Instruction:
List each line in the listing below that contains the string "arrow".

Input for this task:
* START *

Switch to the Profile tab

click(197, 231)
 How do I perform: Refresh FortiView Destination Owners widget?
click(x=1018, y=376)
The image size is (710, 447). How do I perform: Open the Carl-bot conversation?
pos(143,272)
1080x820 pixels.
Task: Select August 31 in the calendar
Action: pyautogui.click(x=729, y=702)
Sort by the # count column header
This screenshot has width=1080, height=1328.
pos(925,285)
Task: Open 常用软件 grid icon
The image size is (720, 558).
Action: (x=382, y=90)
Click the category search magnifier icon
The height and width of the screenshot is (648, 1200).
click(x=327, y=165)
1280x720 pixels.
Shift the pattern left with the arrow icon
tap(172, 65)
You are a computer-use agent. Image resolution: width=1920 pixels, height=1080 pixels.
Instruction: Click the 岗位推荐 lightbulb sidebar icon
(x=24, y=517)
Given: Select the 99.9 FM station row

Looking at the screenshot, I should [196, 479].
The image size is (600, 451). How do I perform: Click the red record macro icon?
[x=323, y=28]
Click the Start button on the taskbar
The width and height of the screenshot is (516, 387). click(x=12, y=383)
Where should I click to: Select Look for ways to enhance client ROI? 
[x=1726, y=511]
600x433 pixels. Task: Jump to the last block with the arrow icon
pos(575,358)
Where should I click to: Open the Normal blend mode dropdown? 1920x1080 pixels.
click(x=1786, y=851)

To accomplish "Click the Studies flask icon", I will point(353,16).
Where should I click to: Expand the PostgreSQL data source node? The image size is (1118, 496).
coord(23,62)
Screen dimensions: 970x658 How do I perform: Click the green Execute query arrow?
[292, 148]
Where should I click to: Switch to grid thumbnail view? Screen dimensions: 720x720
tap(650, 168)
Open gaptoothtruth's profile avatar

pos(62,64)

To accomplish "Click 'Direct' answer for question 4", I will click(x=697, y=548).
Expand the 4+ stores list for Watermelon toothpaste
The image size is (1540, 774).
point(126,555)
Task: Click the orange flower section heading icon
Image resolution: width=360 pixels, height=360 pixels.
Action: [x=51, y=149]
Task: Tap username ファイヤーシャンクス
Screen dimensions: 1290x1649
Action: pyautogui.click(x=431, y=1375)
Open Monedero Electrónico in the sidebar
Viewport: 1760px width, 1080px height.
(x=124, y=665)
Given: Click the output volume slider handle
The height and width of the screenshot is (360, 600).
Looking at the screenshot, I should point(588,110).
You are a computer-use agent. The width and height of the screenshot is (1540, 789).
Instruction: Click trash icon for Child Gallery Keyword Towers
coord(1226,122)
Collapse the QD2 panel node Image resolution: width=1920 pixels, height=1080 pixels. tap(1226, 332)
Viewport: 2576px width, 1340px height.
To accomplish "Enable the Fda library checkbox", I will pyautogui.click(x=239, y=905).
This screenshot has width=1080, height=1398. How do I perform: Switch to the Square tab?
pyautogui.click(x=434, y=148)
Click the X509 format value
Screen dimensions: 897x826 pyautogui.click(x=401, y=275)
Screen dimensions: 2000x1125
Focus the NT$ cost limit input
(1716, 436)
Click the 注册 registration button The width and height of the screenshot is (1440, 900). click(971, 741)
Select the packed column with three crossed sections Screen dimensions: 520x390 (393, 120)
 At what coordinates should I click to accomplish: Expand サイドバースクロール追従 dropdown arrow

* END *

Answer to the problem:
Shift the pattern left with the arrow icon
600x433 pixels. Task: Jump to the last block with the arrow icon
Screen dimensions: 970x658 How do I perform: Click the green Execute query arrow?
 At what coordinates should I click to accomplish: Expand サイドバースクロール追従 dropdown arrow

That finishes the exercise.